I will not show worry. Instead, I will believe in him.
I will tell him, even when he is being stupid, that I believe in him.
I will tell him that he is not alone, and that I know he will find his way.
If my child ends up living under a bridge or ends up driving a Mercedes across the bridge, I know he is
good and smart and will endure, since that is what I raised him to be.
Crude as it sounds, I have a theory that the toilet will rarely get flushed until they have a toilet to call
their own, in a home they must purchase with an income they earned. Miraculously, the toilet will now
get flushed every time.
If my child barely graduates and loses a job or two then finds that rock climbing should be his vocation,
I remind myself that this life he is choosing is not my life. It is his life and he may be my child, but we
are actually both children of God. Then I turn back to the task at hand, which involves cooking,
cleaning, gardening, some hard laughter with a good friend, riding my motorcycle, prayer, yoga, long
strolls over the hills of this beautiful town and another great book to read.

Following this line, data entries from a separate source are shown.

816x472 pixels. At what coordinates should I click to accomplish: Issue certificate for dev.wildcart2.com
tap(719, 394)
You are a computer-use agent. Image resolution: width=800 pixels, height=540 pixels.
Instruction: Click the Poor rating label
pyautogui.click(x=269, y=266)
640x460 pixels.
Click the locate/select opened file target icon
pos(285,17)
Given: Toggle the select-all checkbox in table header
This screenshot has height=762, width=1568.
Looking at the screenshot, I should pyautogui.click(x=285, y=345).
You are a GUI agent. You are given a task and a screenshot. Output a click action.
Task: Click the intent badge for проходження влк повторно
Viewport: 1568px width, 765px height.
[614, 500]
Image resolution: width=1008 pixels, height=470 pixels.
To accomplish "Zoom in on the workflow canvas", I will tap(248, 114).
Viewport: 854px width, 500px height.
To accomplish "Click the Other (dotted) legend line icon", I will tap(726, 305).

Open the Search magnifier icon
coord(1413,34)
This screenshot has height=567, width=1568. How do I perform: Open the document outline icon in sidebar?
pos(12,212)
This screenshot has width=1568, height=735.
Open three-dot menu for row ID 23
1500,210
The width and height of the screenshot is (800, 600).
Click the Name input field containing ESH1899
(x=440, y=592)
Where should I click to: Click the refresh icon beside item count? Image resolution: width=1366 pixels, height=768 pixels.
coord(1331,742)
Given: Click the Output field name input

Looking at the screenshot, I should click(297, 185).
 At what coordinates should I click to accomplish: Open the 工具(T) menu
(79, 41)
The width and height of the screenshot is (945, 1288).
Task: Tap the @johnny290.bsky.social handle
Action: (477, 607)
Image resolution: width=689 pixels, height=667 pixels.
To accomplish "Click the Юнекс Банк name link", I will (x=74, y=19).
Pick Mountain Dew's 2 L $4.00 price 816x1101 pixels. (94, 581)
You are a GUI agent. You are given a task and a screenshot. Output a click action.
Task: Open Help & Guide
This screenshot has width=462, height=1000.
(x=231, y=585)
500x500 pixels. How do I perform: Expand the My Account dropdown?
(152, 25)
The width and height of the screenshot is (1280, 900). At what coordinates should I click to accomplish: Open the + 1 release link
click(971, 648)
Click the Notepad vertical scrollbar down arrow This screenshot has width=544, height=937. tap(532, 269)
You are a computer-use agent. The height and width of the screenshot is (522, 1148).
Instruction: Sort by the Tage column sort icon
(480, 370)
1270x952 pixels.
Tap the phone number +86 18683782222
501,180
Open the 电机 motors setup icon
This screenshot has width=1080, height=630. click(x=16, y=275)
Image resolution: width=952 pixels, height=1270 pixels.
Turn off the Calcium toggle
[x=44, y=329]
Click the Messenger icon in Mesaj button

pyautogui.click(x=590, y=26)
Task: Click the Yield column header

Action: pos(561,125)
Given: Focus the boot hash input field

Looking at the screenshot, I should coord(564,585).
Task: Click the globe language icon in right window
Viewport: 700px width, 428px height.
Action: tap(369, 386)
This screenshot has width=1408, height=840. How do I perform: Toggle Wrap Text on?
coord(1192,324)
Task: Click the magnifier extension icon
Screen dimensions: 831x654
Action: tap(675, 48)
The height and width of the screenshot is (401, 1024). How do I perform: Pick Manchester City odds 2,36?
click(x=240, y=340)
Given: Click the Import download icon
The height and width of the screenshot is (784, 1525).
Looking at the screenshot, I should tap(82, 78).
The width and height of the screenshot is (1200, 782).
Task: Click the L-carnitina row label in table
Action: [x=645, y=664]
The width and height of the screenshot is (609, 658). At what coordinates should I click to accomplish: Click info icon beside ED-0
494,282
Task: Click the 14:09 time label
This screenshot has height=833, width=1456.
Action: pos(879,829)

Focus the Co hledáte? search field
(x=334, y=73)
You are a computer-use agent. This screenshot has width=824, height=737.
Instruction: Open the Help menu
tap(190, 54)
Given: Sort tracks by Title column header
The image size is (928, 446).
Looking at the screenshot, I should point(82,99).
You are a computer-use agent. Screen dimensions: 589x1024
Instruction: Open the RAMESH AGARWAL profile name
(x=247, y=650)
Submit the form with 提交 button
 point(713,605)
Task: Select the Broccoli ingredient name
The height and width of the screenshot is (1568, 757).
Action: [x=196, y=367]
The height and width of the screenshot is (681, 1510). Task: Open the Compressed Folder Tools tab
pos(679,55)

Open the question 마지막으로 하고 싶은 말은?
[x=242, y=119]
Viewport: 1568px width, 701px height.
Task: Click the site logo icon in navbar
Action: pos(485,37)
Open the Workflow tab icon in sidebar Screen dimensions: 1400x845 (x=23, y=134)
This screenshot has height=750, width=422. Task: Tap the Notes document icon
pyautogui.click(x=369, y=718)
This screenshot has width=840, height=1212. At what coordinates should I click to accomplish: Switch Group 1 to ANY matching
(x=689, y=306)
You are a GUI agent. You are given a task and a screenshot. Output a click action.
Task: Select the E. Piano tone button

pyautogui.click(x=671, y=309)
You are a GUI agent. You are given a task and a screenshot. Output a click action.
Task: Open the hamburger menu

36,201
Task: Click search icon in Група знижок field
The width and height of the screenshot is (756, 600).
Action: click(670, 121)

One last thought before I go. My oldest son barely graduated high school on time due to one single course in math. He hated math and he tested the teacher's patience to the final day, but he finished with a D-. He then took a year off and did nothing. I mean NOTHING. I did not allow him to live with me at that time. He eventually decided he was ready to attend a university. He was there for a year and then switched
majors. At the end of the second year, he felt lost and unsure of his new major. He decided to go live on
his own on the north shore, take a class at the local community college and mostly fly fish for an entire
year. He then returned to the first university where he currently is finishing his junior year with a new
major. He is now, for the first time, feeling an internal motivation to complete his new major in the next
year. He works two jobs, pays his own rent and insists he is deeply happy. One day I came to visit him
as his screenplay was to be shown in the university film festival. We were gathering his things in his
apartment and he said to me, “Mom, guess what happened to me this morning? I got out of the shower,
dried off and got dressed. I returned to the bathroom and pulled the shower curtain closed in order to
allow it to dry properly. And in that moment, Mom, I realized I had become you. Responsible.”